Wyeth Holdings Corp. v. Sebelius, 603 F.3d 1291, CPLRG 0061(Fed. Cir. 2010) (MOORE, Bryson & Folsom, district judge) Wyeth05032010
MAJOR ISSUES: patent term extension; Food and Drug Administration (FDA) regulatory review period; animal drugs; deference to administrative agency interpretation of statute
COMMENT: The statutory provisions on extending patent terms for human and animal drugs because of regulatory review delay impact only a small category of patent holders but are extremely important to those holders and to the public, given the price differential between drugs that are on patent and those that are off patent (generic). The provisions are complex and implicate not only patent issues but also the distinct regulatory structures and procedures of the Food and Drug Administration (FDA).
Most cases involve regulatory review of applications for human drugs. The 1984 Hatch-Waxman Act provided for extensions. This case involves the similar 1988 statute extending certain animal drugs.
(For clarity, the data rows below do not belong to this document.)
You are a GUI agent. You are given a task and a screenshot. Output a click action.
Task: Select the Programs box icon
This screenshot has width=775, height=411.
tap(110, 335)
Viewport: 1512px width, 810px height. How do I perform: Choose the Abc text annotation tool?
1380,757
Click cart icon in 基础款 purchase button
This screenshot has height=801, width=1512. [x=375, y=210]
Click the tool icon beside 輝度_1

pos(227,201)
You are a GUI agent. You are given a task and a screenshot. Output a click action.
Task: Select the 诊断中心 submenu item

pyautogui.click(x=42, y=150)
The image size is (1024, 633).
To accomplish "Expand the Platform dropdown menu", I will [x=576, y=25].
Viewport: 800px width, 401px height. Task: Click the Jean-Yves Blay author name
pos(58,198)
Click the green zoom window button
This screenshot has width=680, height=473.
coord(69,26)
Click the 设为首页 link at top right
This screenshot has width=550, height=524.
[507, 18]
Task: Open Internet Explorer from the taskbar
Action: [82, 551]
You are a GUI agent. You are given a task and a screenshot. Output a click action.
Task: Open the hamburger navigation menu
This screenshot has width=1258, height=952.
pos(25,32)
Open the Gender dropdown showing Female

The case focuses on the statutory distinction between delays during a testing phase and an approval phase. The latter begins when a drug sponsor “initially” submits the application for approval based on the prior testing for safety and efficacy. A patent owner receives extension for the full approval phase but only for half the testing phase. After 1988, the FDA adopted procedures that blurred the line between the testing phase and the approval phase, allowing for serial submission of parts of an application. Hence arose the question: when is the “initial” submission? At the beginning or end of the serial submission?
CROSS REFERENCES. On patent term extension (restoration), see Chisum Patent Law Digest 5143; Chisum on Patents 16.04[5].